Anthony Gose wasn't in the lineup against left-hander Hector Santiago, but Gose arrived at the ballpark Friday with a .329 batting average.
It scarcely makes sense, this low-voltage offense that early in the season was hyper-energized and this month has had dips and downturns.
Or, perhaps it does.
Victor Martinez is nowhere around. The hitter who teamed last year with Cabrera to destroy opposing pitchers, and as part of a slugging troika that included J.D. Martinez, is on the disabled list, not yet swinging a bat and in uncertain straits as to when he might be back.
"He lengthens your lineup, he deepens your lineup," Ausmus conceded Friday as a manager weighed one man's influence on an entire offense. "It becomes a lot more demanding of the opposing pitcher."
Martinez's career batting average (.305) and OPS (.842) are of course missed at the middle of a batting order that hasn't been as consistent, or as secure, compared with those seasons and stretches when he was hitting behind Cabrera.
He also brought a switch-hitting bat to an order that made it all the tougher for opposing pitchers and managers to buy an edge, or in Martinez's case, a break with an appealing matchup.
But the Tigers don't agree that one man, or one bat, should be responsible for general breakdowns in hitting. Not of the kind the Tigers have been confronting, particularly during May.
"I mean, it definitely helps to have him in the lineup — he's one of the best hitters in the game," said J.D. Martinez, who is not having anything close to the season he put together in Detroit a year ago.
"Just the way he makes pitchers work changes a lot. But, at the same time, it should affect us, individually. At the end of the day, hitting is an individual thing.
"It should change the way we hit, individually."
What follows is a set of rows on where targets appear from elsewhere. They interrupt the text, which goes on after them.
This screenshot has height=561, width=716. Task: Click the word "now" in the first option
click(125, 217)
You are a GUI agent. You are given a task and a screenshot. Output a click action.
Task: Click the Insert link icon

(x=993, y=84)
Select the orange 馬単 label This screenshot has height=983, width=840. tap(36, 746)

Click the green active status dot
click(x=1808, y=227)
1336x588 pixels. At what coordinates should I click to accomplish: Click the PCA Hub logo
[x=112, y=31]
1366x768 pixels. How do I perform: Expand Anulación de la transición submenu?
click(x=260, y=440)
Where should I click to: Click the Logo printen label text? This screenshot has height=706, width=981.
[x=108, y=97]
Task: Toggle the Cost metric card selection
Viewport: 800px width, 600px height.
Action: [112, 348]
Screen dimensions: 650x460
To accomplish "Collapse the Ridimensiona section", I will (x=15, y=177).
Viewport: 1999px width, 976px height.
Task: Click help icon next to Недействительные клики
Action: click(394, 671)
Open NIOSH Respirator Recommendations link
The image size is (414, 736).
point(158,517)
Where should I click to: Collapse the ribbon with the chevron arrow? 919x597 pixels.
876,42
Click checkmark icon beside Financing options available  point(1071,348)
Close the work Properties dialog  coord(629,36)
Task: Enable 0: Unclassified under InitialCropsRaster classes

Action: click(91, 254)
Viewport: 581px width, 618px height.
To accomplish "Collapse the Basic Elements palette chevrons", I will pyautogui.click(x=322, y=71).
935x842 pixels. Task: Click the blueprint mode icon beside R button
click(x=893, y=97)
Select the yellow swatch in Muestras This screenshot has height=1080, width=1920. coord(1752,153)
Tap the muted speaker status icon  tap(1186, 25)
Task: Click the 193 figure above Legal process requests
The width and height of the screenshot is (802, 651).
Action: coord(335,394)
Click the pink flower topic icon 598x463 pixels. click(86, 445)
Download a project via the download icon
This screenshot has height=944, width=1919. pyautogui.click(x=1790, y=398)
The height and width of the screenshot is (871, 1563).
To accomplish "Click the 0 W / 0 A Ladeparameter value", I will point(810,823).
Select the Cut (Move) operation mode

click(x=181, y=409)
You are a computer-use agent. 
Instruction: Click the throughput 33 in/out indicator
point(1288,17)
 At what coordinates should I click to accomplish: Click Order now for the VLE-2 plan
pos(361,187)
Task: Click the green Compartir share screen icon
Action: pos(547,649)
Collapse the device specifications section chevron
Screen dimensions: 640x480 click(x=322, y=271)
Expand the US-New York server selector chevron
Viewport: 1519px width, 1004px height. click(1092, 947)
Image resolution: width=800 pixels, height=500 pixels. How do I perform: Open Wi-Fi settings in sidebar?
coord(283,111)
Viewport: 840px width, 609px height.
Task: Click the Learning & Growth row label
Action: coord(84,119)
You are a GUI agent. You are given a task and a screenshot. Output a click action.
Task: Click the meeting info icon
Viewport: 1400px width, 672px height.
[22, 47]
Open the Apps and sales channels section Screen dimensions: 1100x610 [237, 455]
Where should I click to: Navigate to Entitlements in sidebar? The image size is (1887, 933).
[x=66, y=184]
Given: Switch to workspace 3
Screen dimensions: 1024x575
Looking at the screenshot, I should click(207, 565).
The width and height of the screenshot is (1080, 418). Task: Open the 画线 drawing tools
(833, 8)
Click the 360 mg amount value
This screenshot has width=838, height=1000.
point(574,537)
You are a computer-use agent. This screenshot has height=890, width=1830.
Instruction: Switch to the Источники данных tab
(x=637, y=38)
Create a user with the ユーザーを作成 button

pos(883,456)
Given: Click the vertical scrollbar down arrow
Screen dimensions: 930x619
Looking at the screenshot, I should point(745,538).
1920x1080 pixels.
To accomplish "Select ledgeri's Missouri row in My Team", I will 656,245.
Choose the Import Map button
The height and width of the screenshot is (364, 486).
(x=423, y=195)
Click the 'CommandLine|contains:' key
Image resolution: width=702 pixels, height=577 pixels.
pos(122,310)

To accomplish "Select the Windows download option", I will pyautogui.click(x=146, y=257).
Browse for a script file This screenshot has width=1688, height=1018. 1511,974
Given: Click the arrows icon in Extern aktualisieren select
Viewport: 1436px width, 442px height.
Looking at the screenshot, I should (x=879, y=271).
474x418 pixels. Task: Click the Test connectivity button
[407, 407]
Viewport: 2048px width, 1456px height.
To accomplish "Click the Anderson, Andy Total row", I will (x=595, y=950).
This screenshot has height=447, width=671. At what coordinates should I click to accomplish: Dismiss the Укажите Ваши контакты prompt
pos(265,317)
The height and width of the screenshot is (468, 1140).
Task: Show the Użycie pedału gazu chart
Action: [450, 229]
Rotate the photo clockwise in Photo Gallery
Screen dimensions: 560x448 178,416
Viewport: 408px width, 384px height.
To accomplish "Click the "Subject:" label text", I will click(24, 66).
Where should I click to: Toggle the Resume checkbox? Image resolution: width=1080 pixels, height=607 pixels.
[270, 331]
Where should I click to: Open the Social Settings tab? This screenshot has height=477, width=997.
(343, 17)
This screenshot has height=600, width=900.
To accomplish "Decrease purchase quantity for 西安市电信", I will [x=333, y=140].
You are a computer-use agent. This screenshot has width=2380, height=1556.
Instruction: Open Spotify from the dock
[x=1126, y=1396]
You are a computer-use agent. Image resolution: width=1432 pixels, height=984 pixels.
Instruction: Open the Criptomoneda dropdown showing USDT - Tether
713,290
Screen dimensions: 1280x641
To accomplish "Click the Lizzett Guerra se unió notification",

J.D. Martinez says the Tigers, despite their cold snap, have hit the ball better than numbers would suggest.
It's an observation shared, to an extent, even by Ausmus. In the first five innings of Thursday's game against the Angels and starting pitcher C.J. Wilson, the Tigers rapped nine balls — hard — and saw those balls generally land in an Angels defender's glove.
"That's why I feel it has to turn, eventually," Ausmus said after Thursday's game, a 12-2 defeat that featured as many Tigers pitching ills as hitting issues. "Logic tells you eventually you're going to score more runs."
Restoring his natural cleanup hitter, Victor Martinez, to the Tigers arsenal would help. But, again, the Tigers aren't sure when Martinez will have strengthened his left knee sufficiently to escape the disabled list and resume creating alongside Cabrera one of the potentially more lethal 1-2 hitting punches in baseball.
"It's too early to predict," Ausmus said Friday, although he isn't planning on Martinez being gone for a lengthy spell. "We assumed two to three weeks (Martinez hit the DL on May 19).
"But it's too early to tell. We don't really know."
Nor do the Tigers know how to regain some of that old punch and rhythm the lineup showed early in the season, and so often maintained in 2014, as well as in earlier seasons when Cabrera and the man they call V-Mart, as well as others, were regularly punishing pitchers.
"It's just baseball," J.D. Martinez said Friday, sighing at the tormenting task known as hitting big-league pitching. "What are you gonna do?"